While the plaintiffs were service members, the circumstances giving rise to their claims—a building fire caused by a defective heater, and two instances of botched surgical procedures—bore no relationship to actual military duties, and were effectively interchangeable with those yielding recovery for countless civilians. As such, they stood in stark contrast to the claims expressly barred by the Act: those “arising out of the combatant activities of the military…during time of war.”

Despite these clearly circumscribed statutory terms, the Feres Court translated the Act far more broadly, to bar all injuries that “arise out of or are in the course of activity incident to service.” As strained and improbable as this analysis may be, its true danger has rested less in its immediate application to tort cases than in the foundation it has laid for a widely-metastasizing theory of intra-military immunity from any civil claim at all.

Over half a century later, Feres is not only a judicial invention, but, more alarmingly, the seed of an ever-increasing body of flawed doctrinal offspring.

The Feres ruling, for example, later shaped a series of federal appeals courts barring uniformed personnel from bringing discrimination claims under Title VII of the Civil Rights Act, ordinarily a vehicle for holding employers liable for sexual harassment and assault. While these courts explicitly reserved the availability of constitutional claims, specifying that Congress never intended to deprive service members altogether of a remedy for discrimination, the Supreme Court ultimately did just that in Chappell v Wallace. Asserting that “the Court’s analysis in Feres guides our analysis in this case,” Chappell further enshrined a principle born not of the will of Congress, but of judicial interpretation.

Ironically, by the time Chappell was decided, the Supreme Court had already rejected the original rationales behind Feres—the absence of equivalent non-government liability, the inapplicability of state tort law to a uniquely federal matter, and the availability of disability compensation through the VA — in favor of a general determination that civil suits would undermine military discipline.
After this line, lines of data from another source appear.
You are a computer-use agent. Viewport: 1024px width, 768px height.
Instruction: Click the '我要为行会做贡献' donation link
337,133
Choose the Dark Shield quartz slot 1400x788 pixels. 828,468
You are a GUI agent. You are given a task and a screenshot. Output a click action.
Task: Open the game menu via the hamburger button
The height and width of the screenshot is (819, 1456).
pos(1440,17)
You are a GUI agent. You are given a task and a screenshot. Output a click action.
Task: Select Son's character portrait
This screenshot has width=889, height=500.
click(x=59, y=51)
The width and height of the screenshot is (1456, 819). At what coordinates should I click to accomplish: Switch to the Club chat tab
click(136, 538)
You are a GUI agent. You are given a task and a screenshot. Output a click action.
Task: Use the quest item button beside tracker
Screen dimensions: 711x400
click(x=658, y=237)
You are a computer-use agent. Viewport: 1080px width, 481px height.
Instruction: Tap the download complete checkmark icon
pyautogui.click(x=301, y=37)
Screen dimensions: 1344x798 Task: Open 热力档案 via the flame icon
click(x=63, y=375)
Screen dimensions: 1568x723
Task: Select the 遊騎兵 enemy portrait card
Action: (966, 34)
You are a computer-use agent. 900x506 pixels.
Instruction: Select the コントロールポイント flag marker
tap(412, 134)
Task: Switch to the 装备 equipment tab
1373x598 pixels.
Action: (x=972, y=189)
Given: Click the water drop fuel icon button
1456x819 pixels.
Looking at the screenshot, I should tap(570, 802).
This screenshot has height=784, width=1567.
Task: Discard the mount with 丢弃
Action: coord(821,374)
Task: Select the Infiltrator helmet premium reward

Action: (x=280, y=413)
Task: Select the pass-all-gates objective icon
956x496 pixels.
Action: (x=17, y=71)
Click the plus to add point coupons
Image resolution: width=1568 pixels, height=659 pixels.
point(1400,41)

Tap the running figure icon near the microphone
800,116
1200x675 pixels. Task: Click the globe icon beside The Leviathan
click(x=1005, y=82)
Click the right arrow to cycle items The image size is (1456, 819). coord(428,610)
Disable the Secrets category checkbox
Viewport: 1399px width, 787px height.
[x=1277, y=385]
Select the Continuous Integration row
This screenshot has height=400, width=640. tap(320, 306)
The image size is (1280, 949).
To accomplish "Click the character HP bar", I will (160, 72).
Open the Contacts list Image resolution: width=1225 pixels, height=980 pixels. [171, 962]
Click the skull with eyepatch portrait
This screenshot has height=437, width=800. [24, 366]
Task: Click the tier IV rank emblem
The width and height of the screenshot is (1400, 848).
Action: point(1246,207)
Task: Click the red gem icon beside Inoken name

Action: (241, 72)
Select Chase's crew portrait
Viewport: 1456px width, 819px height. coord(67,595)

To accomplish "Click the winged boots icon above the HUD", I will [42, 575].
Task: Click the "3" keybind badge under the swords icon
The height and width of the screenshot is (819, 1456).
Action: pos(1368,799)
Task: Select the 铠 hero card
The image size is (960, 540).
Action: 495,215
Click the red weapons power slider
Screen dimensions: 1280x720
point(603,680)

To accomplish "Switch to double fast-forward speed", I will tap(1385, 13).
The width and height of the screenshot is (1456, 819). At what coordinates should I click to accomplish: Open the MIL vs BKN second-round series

A few years later, the Court’s expansion of Feres to bar service member claims against civilian employees prompted a group of dissenting justices to question even the latter rationale, given the FTCA’s utter silence on the issue of military discipline:

“Perhaps Congress recognized that the likely effect of Feres suits upon military discipline is not as clear as we have assumed, but in fact has long been disputed…Or perhaps Congress assumed that the FTCA’s explicit exclusions would bar those suits most threatening to military discipline…Or perhaps Congress assumed that, since liability under the FTCA is imposed upon the Government, and not upon individual employees, military decision-making was unlikely to be affected greatly…Or perhaps—most fascinating of all to contemplate—Congress thought that barring recovery by servicemen might adversely affect military discipline.”

The result, decades later, is that a doctrine both created and expanded by the judiciary continues to serve as the basis for federal courts to abstain, more than a little disingenuously, from interfering in matters concerning military personnel.

Meanwhile, the “incident to service” provision routinely cited as an impediment best fixed by Congress is nowhere to be found in federal statute, making legislative reform something of an existential puzzle.

Caught in an endless game of hot potato, the Feres doctrine has eluded ownership for over half a century—if the courts won’t accept responsibility for their creation, then it’s time for Congress to rescue it from their hands.